_YOUR OBJECTIVE_: All the data beneath this line is to be reproduced exactly.

_SUPPLIED MATERIAL_:
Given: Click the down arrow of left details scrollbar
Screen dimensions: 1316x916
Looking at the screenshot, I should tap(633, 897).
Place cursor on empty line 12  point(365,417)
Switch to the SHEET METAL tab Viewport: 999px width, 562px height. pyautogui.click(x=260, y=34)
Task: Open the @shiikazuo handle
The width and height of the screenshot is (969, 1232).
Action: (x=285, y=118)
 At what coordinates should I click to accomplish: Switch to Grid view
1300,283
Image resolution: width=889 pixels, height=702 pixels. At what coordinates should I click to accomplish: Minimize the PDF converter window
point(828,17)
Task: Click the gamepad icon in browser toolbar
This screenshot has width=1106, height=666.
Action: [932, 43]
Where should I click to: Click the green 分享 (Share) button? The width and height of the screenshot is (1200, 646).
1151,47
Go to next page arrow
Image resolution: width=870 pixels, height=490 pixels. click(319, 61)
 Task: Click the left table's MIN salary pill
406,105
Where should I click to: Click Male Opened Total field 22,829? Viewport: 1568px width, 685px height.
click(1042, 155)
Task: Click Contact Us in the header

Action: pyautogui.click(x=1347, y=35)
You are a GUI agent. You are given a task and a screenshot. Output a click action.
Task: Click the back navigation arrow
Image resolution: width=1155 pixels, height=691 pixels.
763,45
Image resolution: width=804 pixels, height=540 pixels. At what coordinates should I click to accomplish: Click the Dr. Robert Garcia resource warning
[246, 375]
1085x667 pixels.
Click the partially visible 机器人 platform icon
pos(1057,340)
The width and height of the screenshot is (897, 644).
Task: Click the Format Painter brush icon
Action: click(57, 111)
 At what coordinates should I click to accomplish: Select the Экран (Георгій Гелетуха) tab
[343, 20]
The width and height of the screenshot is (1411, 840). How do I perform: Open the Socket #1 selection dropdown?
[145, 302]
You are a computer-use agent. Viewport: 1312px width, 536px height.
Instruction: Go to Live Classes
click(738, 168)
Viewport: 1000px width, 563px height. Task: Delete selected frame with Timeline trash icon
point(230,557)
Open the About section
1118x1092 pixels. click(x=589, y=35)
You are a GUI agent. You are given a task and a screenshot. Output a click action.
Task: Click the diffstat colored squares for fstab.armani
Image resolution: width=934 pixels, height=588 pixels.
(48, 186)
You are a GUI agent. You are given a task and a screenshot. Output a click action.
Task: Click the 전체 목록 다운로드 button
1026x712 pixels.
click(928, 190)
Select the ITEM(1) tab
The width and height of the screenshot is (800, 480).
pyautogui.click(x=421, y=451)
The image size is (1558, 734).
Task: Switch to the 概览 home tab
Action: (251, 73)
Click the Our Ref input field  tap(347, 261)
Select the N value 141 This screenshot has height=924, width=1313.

_SOLUTION TO THE PROBLEM_:
Given: Click the down arrow of left details scrollbar
Screen dimensions: 1316x916
Looking at the screenshot, I should tap(633, 897).
Place cursor on empty line 12  point(365,417)
Switch to the SHEET METAL tab Viewport: 999px width, 562px height. pyautogui.click(x=260, y=34)
Task: Open the @shiikazuo handle
The width and height of the screenshot is (969, 1232).
Action: (x=285, y=118)
 At what coordinates should I click to accomplish: Switch to Grid view
1300,283
Image resolution: width=889 pixels, height=702 pixels. At what coordinates should I click to accomplish: Minimize the PDF converter window
point(828,17)
Task: Click the gamepad icon in browser toolbar
This screenshot has width=1106, height=666.
Action: [932, 43]
Where should I click to: Click the green 分享 (Share) button? The width and height of the screenshot is (1200, 646).
1151,47
Go to next page arrow
Image resolution: width=870 pixels, height=490 pixels. click(319, 61)
 Task: Click the left table's MIN salary pill
406,105
Where should I click to: Click Male Opened Total field 22,829? Viewport: 1568px width, 685px height.
click(1042, 155)
Task: Click Contact Us in the header

Action: pyautogui.click(x=1347, y=35)
You are a GUI agent. You are given a task and a screenshot. Output a click action.
Task: Click the back navigation arrow
Image resolution: width=1155 pixels, height=691 pixels.
763,45
Image resolution: width=804 pixels, height=540 pixels. At what coordinates should I click to accomplish: Click the Dr. Robert Garcia resource warning
[246, 375]
1085x667 pixels.
Click the partially visible 机器人 platform icon
pos(1057,340)
The width and height of the screenshot is (897, 644).
Task: Click the Format Painter brush icon
Action: click(57, 111)
 At what coordinates should I click to accomplish: Select the Экран (Георгій Гелетуха) tab
[343, 20]
The width and height of the screenshot is (1411, 840). How do I perform: Open the Socket #1 selection dropdown?
[145, 302]
You are a computer-use agent. Viewport: 1312px width, 536px height.
Instruction: Go to Live Classes
click(738, 168)
Viewport: 1000px width, 563px height. Task: Delete selected frame with Timeline trash icon
point(230,557)
Open the About section
1118x1092 pixels. click(x=589, y=35)
You are a GUI agent. You are given a task and a screenshot. Output a click action.
Task: Click the diffstat colored squares for fstab.armani
Image resolution: width=934 pixels, height=588 pixels.
(48, 186)
You are a GUI agent. You are given a task and a screenshot. Output a click action.
Task: Click the 전체 목록 다운로드 button
1026x712 pixels.
click(928, 190)
Select the ITEM(1) tab
The width and height of the screenshot is (800, 480).
pyautogui.click(x=421, y=451)
The image size is (1558, 734).
Task: Switch to the 概览 home tab
Action: (251, 73)
Click the Our Ref input field  tap(347, 261)
Select the N value 141 This screenshot has height=924, width=1313.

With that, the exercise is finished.